Только решать надо быстро, времени мало. Тебя могут арестовать.
Перерыв кончился, Бориса ждали товарищи. Набережная снова осветилась зелеными вспышками. Я повернулся и, подгоняемый ветром с моря, под шум взбудораженных волн, яростно кидавшихся на гранит набережной, пошел вверх против могучего течения реки, туда, где в трепетном свете лампочек цепенел стальной мост.
На душе у меня было так же беспокойно и темно, как эта ночь, как воды Даугавы. Что будет со мной? Что будет с Гитой? Неужели все, что нам осталось,— это бегство в чужие края? Стальные балки старого моста, тяжко нависающие над бурной рекой, смотрели на меня из темноты, словно тюремные решетки. Да, мы должны убежать из этой страшной тюрьмы. Второй раз я не выдержу. Лучше умереть на поле боя, с винтовкой в руках. По крайней мере исполню свой долг, веление сердца...
С грохотом прокатил мимо поезд, швыряя в небо серые клубы дыма. Пронзительный свист и звенящий металлический гул говорили о том, что поезд пересекает Даугаву. Это был пассажирский поезд Рига — Вентс-пилс, который в пять утра делал остановку на знакомой с детства станции в Курземе. Сколько раз в последние годы я с этим поездом ездил домой, к отцу! От станции до дома было километров двадцать, и отец всегда поджидал меня в коляске своего приятеля-аптекаря с еще теплой деревенской закуской в сумке. И пока гнедой нас вез к дому, мы успевали рассказать друг другу все свои новости. Доведется ли мне снова побывать в родном доме? Увижу ли когда-нибудь отца?..

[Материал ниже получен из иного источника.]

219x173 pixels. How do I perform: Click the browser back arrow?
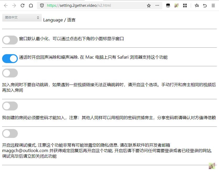[6, 5]
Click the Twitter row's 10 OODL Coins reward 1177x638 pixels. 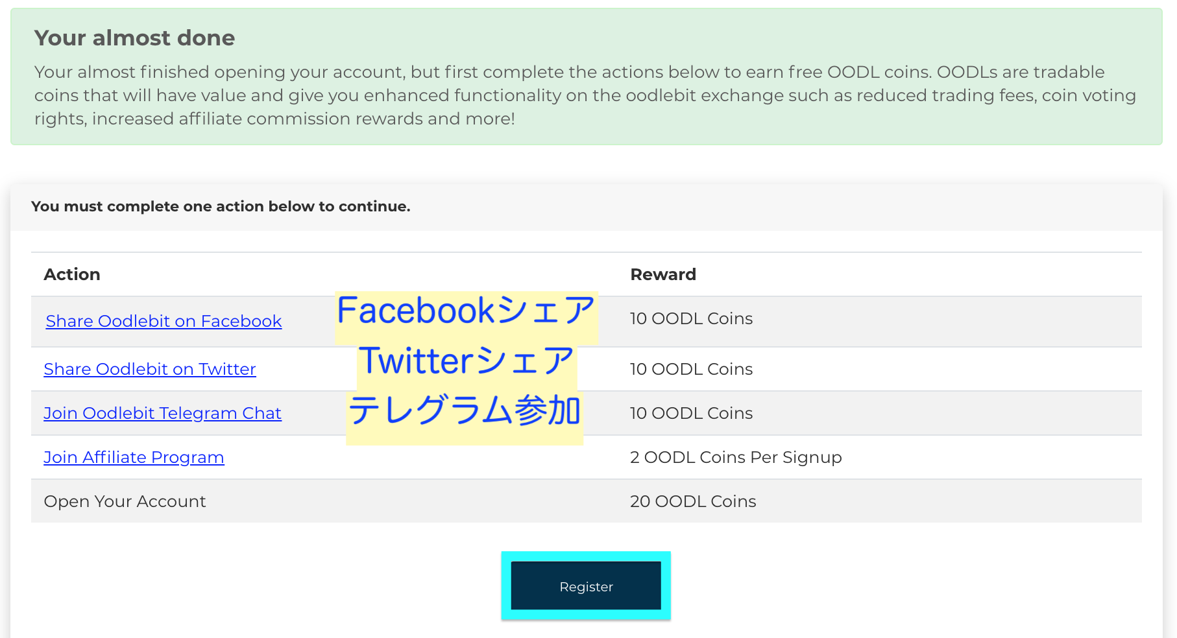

От автобусной станции, где дремали перед выездом ночные автобусы, я свернул на бульвар Аспазии. Оперный театр уже погасил огни, из соседнего ресторана «Рим» доносилась музыка. На Театральной площади, притулившись на облучках, клевали носами усталые извозчики; у колоннады стояли в обнимку пьяные, горланили песню. Здесь горели рекламы, здесь было много света, и потому центр города казался совсем другим миром по сравнению с ветреной и темной набережной, где работали сварщики. И над этими двумя непохожими мирами в ночное небо взмывал белый обелиск Свободы, а на вершине его стояла позеленевшая женщина из бронзы, держа на ладонях три позолоченных звезды.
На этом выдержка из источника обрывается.